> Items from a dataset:

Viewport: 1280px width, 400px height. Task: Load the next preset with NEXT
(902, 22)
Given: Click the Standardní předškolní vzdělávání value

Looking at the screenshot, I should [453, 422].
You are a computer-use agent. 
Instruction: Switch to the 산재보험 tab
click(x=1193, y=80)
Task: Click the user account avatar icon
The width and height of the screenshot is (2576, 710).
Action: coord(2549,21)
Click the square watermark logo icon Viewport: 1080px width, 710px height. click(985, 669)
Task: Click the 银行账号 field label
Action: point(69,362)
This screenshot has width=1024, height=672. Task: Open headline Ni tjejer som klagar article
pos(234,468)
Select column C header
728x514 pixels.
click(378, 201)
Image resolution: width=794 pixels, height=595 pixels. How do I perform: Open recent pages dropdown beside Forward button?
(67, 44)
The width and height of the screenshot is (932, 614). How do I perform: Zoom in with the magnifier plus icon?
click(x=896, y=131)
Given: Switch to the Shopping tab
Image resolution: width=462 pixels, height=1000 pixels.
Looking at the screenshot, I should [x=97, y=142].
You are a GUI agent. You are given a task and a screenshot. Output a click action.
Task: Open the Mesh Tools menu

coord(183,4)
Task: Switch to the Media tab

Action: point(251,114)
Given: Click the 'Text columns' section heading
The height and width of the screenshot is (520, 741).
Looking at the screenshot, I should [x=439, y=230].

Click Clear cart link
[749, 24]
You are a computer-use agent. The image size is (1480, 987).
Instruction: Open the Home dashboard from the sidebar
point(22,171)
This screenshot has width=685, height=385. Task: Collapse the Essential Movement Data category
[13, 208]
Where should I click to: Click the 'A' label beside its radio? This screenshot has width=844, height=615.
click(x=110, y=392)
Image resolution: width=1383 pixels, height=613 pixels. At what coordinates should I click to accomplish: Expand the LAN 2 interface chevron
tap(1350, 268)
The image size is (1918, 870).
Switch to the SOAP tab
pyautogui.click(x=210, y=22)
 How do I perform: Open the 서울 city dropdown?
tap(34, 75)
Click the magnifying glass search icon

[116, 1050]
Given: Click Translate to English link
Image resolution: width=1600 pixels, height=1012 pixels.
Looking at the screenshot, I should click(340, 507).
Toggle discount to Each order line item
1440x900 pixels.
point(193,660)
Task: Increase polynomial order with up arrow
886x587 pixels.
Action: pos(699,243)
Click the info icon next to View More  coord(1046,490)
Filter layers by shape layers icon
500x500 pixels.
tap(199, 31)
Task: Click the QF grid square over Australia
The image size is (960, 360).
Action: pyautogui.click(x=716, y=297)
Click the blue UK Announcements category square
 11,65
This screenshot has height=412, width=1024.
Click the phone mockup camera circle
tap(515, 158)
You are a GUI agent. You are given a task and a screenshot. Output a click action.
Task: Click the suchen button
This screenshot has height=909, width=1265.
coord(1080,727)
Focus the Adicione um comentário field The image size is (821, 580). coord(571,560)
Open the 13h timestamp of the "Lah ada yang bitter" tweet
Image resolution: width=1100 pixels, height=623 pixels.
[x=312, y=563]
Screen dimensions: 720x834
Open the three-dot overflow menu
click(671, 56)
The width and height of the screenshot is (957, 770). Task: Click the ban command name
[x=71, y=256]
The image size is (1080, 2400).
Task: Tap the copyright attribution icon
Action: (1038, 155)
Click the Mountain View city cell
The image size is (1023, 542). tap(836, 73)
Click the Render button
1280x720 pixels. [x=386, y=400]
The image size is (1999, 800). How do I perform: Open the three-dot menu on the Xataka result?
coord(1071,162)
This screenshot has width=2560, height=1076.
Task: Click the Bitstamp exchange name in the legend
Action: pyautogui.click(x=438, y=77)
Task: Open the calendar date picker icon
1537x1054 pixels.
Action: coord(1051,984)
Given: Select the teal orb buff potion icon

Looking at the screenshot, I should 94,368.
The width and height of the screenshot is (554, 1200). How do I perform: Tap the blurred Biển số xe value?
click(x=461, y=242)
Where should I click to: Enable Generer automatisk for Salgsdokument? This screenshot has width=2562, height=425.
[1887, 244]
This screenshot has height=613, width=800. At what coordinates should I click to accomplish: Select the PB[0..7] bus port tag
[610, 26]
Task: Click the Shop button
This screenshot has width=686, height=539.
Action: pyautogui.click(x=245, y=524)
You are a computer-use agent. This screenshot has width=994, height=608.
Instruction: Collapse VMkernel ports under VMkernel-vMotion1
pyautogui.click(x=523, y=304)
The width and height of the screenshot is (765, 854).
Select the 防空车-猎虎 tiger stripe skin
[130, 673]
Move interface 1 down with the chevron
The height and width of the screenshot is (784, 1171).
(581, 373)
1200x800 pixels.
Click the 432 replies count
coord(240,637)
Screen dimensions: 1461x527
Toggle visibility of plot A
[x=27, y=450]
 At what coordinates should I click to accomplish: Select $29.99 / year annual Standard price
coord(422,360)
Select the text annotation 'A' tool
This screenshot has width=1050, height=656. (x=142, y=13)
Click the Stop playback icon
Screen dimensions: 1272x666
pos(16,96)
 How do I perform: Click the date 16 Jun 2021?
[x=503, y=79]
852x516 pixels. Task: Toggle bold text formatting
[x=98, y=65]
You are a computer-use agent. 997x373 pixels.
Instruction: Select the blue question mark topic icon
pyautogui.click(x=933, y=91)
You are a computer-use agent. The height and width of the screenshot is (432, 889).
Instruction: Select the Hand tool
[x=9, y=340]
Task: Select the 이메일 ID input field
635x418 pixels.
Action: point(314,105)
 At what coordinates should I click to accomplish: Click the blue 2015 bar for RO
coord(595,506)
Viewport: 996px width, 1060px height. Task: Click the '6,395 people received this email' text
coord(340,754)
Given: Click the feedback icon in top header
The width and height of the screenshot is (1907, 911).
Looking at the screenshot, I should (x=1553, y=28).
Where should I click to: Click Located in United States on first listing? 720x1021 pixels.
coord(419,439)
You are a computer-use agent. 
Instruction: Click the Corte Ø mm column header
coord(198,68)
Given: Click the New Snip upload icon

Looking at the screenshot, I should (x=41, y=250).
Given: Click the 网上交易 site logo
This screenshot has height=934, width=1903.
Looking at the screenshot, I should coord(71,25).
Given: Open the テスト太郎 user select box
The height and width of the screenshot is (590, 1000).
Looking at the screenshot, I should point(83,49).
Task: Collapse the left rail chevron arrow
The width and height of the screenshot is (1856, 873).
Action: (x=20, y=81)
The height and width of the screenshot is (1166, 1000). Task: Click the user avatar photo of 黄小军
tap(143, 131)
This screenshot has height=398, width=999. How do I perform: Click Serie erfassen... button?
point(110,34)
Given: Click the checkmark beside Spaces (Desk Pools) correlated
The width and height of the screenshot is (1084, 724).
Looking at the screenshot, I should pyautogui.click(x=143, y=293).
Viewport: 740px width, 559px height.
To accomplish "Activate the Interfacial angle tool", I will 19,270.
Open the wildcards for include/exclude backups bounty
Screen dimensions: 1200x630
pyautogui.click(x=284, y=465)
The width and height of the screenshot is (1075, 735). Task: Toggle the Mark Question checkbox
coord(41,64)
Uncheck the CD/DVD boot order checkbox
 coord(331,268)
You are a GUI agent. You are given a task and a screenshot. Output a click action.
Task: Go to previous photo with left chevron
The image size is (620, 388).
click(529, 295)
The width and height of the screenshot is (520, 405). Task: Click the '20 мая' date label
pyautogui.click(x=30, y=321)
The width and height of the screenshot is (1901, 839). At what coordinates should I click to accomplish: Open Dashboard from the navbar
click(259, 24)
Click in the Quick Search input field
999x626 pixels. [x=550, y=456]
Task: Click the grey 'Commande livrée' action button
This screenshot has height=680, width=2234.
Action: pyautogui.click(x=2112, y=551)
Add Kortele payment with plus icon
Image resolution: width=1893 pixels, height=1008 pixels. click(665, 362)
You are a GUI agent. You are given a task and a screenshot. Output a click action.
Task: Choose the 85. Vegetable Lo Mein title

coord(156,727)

> Requirement:
Read through the data above. Report each line that has the word "left".

> Exercise result:
Task: Collapse the left rail chevron arrow
Task: Go to previous photo with left chevron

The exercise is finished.